(Collected data entries)
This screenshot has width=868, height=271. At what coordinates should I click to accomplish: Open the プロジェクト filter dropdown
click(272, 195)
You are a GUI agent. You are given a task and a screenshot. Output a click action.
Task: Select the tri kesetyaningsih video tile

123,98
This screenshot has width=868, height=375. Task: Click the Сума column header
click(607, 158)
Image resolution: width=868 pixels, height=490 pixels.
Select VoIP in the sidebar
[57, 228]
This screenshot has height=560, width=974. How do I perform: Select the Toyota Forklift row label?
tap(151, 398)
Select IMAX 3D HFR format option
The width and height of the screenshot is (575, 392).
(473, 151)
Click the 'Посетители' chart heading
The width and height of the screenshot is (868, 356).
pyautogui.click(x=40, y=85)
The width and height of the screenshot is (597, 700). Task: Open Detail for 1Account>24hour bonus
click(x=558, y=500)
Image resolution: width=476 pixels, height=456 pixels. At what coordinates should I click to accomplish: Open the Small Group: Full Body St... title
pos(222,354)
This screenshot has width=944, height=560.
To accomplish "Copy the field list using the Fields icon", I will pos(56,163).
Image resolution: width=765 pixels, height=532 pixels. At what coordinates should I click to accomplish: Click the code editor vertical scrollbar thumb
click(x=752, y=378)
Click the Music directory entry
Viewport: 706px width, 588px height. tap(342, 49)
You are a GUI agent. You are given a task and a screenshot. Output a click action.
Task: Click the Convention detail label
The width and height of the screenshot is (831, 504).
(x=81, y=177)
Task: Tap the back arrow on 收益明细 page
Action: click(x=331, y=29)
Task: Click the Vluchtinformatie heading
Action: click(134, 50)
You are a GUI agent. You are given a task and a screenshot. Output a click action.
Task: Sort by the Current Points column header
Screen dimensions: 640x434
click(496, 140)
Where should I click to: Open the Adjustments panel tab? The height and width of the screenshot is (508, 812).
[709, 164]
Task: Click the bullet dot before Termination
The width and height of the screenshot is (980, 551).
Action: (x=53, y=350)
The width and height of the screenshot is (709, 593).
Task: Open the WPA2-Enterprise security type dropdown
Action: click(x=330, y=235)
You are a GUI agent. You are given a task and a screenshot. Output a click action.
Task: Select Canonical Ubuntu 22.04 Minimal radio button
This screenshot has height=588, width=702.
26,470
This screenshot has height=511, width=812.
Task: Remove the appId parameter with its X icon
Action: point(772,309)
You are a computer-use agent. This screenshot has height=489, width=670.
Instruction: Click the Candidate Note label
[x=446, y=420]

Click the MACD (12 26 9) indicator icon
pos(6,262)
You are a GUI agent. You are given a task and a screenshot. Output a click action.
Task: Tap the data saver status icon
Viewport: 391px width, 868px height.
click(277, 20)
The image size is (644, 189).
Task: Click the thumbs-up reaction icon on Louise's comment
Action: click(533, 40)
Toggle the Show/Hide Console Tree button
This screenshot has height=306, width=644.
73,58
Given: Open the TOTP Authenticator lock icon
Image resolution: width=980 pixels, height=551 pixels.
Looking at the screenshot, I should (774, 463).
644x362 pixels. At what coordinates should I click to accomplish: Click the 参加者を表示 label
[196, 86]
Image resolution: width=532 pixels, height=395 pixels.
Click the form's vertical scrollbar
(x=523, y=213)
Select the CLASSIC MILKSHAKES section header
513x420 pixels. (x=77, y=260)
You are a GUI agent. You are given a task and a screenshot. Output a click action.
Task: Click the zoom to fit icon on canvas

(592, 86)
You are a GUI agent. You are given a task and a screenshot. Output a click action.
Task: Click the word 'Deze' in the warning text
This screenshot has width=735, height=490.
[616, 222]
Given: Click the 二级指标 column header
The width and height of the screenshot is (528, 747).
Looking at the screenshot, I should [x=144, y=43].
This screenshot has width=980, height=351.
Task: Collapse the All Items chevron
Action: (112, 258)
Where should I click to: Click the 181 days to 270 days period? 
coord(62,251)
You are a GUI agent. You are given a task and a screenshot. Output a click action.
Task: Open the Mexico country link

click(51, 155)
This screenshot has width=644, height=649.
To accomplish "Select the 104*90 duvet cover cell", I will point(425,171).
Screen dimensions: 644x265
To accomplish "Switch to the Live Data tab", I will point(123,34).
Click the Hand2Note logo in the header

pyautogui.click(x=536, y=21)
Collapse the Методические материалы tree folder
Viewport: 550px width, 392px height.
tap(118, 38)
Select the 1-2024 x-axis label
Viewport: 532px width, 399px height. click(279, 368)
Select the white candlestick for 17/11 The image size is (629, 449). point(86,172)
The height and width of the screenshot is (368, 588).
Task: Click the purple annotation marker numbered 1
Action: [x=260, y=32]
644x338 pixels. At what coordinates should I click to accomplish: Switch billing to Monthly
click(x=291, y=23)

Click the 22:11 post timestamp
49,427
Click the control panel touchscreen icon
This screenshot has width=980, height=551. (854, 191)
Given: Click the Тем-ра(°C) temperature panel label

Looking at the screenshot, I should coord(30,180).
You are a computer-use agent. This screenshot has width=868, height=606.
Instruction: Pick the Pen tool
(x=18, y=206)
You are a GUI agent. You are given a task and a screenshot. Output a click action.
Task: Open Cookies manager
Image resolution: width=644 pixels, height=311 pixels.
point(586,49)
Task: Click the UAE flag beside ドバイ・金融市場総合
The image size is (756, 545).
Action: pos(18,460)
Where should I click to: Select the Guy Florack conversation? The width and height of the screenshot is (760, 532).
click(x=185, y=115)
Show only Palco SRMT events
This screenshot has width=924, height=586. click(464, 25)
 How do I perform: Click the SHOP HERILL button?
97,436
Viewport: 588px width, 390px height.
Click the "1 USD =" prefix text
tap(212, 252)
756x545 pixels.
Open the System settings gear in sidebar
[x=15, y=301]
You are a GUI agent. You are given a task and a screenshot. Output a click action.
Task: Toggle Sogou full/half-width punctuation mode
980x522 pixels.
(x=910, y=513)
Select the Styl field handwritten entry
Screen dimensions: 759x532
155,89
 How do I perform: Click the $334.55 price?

▶ _WHAT TO DO_: Starting at the line that contains "Task: Click the UAE flag beside ドバイ・金融市場総合", retype each remaining line of the records exactly; that line and the last line are both included.

▶ _ANSWER TO THIS TASK_:
Task: Click the UAE flag beside ドバイ・金融市場総合
The image size is (756, 545).
Action: pos(18,460)
Where should I click to: Select the Guy Florack conversation? The width and height of the screenshot is (760, 532).
click(x=185, y=115)
Show only Palco SRMT events
This screenshot has width=924, height=586. click(464, 25)
 How do I perform: Click the SHOP HERILL button?
97,436
Viewport: 588px width, 390px height.
Click the "1 USD =" prefix text
tap(212, 252)
756x545 pixels.
Open the System settings gear in sidebar
[x=15, y=301]
You are a GUI agent. You are given a task and a screenshot. Output a click action.
Task: Toggle Sogou full/half-width punctuation mode
980x522 pixels.
(x=910, y=513)
Select the Styl field handwritten entry
Screen dimensions: 759x532
155,89
 How do I perform: Click the $334.55 price?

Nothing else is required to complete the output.